Emplacement of the Helminthoid Flysch nappes during the subductioncollision transition

Rebecca Guelfi, Nicolas Bellahsen, Claudio Rosenberg

Key words: Helminthoid Flysch; Ligurian Alps; Embrunais-Ubaye; Palaeothermometry; Thermochronology

The Helminthoid Flysch Nappe (HF) crops out in different areas of the Alpine-Apennines chains. This PhD thesis focuses on the Helminthoid Flysch of the Ligurian Alps and the Embrunais-Ubaye area, integrating the literature on the Helminthoid Flysch of the Prealps and the Northern Apennines to analyse the dynamic processes involved at larger scale. The HF units consist of carbonate and siliciclastic turbiditic deposits, whose ages vary from one unit to the other, going from the Late Cretaceous to the early Eocene. These deposits were sedimented in the Liguro-Piedmont Ocean and they are now located in an external position, at the top of the Alpine stack. Understanding the geological processes involved in the history of these nappes is a key point to understand the transition between subduction and continental collision.

Based on the existing literature, three main emplacement models can be defined. Gravity sliding is the first model that was proposed and is still supported by many authors. This model is not concerned with identifying the roots of the FH, which always stayed at the top of the nappe stack. The second model considered the HF as rooted below the non-metamorphic Adriatic units, in particular, in the Canavese area. The third model inferred that the HF were subducted together with other Liguro-Piedmont units, without reaching significant depth, thus as the uppermost portion of the accretionary prism. Hence, they were exhumed in kinematic continuity with the metamorphic units of the Liguro-Piedmont domain.

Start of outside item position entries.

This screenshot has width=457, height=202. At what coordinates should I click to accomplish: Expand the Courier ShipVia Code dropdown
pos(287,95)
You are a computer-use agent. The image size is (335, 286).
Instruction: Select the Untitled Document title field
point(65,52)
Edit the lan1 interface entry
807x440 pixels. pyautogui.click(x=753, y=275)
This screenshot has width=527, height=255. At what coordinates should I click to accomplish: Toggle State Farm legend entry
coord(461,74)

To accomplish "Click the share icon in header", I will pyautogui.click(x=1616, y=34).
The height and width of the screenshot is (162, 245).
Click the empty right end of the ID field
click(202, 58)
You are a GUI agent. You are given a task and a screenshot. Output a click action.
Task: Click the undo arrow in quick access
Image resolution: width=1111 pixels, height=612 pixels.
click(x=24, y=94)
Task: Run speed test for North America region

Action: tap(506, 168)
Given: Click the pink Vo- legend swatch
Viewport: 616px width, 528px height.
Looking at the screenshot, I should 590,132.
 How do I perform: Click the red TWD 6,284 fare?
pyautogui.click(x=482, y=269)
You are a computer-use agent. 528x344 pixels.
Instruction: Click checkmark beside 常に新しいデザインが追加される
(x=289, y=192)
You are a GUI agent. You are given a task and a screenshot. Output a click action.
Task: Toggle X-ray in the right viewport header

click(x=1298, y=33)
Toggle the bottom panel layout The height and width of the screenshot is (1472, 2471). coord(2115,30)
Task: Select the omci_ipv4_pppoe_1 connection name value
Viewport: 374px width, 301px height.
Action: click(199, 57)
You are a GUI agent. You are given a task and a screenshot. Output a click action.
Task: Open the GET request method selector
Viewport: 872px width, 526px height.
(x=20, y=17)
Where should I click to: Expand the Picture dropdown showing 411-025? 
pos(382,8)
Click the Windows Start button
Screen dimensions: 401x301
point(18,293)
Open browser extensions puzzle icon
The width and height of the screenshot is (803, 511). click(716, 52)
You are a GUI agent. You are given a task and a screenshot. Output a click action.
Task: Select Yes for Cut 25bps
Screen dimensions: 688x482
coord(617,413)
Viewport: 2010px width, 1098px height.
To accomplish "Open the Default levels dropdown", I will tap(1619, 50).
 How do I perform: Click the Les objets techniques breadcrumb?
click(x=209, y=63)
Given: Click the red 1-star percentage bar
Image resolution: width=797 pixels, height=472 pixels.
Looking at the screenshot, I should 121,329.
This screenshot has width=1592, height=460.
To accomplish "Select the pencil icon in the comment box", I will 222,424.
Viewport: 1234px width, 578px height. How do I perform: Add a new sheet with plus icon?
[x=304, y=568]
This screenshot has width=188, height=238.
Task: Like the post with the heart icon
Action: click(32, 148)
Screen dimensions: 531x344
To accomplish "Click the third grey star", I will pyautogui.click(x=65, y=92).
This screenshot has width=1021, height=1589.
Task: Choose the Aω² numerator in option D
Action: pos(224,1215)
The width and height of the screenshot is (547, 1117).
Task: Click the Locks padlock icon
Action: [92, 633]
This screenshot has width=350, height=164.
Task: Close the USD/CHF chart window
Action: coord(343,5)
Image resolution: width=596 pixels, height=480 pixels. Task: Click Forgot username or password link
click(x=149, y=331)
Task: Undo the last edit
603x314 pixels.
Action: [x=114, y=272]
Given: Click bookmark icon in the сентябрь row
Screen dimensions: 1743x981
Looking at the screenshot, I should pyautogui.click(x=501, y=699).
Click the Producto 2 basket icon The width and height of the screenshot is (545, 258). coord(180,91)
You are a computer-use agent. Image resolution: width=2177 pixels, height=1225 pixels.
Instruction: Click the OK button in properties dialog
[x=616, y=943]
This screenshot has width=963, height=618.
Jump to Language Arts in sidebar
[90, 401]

In order to discriminate which of the above emplacement mechanisms most likely acted on the HF at the subduction/collision transition, we combine field-related structural analyses at map-, meso- and micro-scale, with palaeothermometry (RSCM) and thermochronology, applying fission tracks and the U-Th/He methods on zircons. The results of these analyses will allow us to constrain the Tt path of the HF, relate it to a sequence of deformation phases, thus providing new data to discriminate between emplacement mechanisms.